Exercise passage:
---
Greg Sanders [ARCHIVE] on Nostr: 📅 Original date posted:2020-07-15 📝 Original message:Can you make it clear what ...

📅 Original date posted:2020-07-15
📝 Original message:Can you make it clear what the bold vs not-bold numbers mean?

On Wed, Jul 15, 2020 at 4:56 PM Russell O'Connor via bitcoin-dev <
bitcoin-dev at lists.linuxfoundation.org> wrote:

> On Wed, Nov 13, 2019 at 1:31 AM Pieter Wuille via bitcoin-dev <
> bitcoin-dev at lists.linuxfoundation.org> wrote:
>
>>
>> That brings me to Matt's point: there is no need to do this right now. We
>> can simply amend BIP173 to only permit length 20 and length 32 (and only
>> length 20 for v0, if you like; but they're so far apart that permitting
>> both shouldn't hurt), for now. Introducing the "new" address format (the
>> one using an improved checksum algorithm) only needs to be there in time
>> for when a non-32-byte-witness-program would come in sight.
---
Dataset extract:
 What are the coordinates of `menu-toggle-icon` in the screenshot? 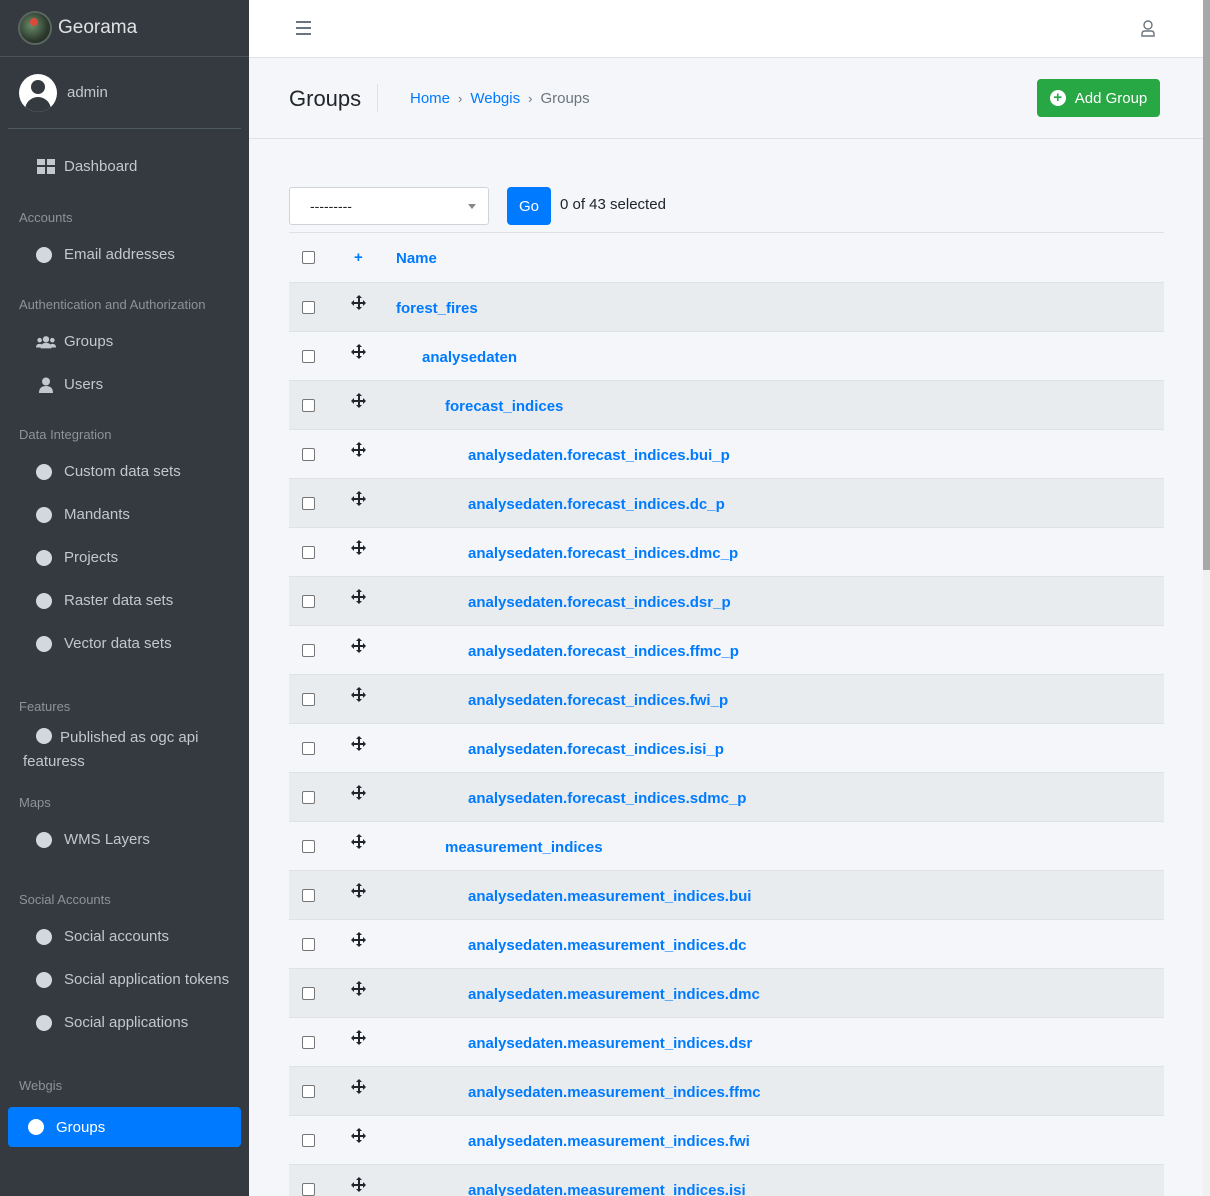 It's located at (304, 30).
---
Explore the material:
- A) In the Bitcoin mailing list post, what does Greg Sanders ask to have made clear?
- B) Copy the Bitcoin mailing list post word for word, everything from "Greg Sanders [ARCHIVE]" down to "not-bold numbers mean?".
- C) Carry on the Bitcoin mailing list post about BIP173 address lengths from the point where it stops.
The listing plays no part here.

Answers:
- A) What the bold vs not-bold numbers mean.

- B)
Greg Sanders [ARCHIVE] on Nostr: 📅 Original date posted:2020-07-15 📝 Original message:Can you make it clear what ...

📅 Original date posted:2020-07-15
📝 Original message:Can you make it clear what the bold vs not-bold numbers mean?

- C)
>>
>
> As a prerequisite to taproot activation, I was looking into amending
> BIP173 as stated above. However after reviewing
> https://gist.github.com/sipa/a9845b37c1b298a7301c33a04090b2eb#detection-of-insertion-errors
> it seems that insertions of 5 characters or more is "safe" in the sense
> that there is low probability of creating a valid checksum by doing so
> randomly.
>
> This means we could safely allow witness programs of lengths *20*, 23,
> 26, 29, *32*, 36, and 40 (or 39). These correspond to Bech32 addresses
> of length *42*, 47, 52, 57, *62*, 68, and 74 (or 73). We could also
> support a set of shorter addresses, but given the lack of entropy in such
> short addresses, it is hard to believe that such witness programs could be
> used to secure anything. I'm not sure what the motivation for allowing
> such short witness programs was, but I'm somewhat inclined to exclude them
> from the segwit address format.
>
> Given that we would only be able to support one of 39 or 40 byte witness
> programs, it is sensible to choose to allow 40 byte witness programs to be
> addressable. This is the maximum witness program size allowed by BIP 141.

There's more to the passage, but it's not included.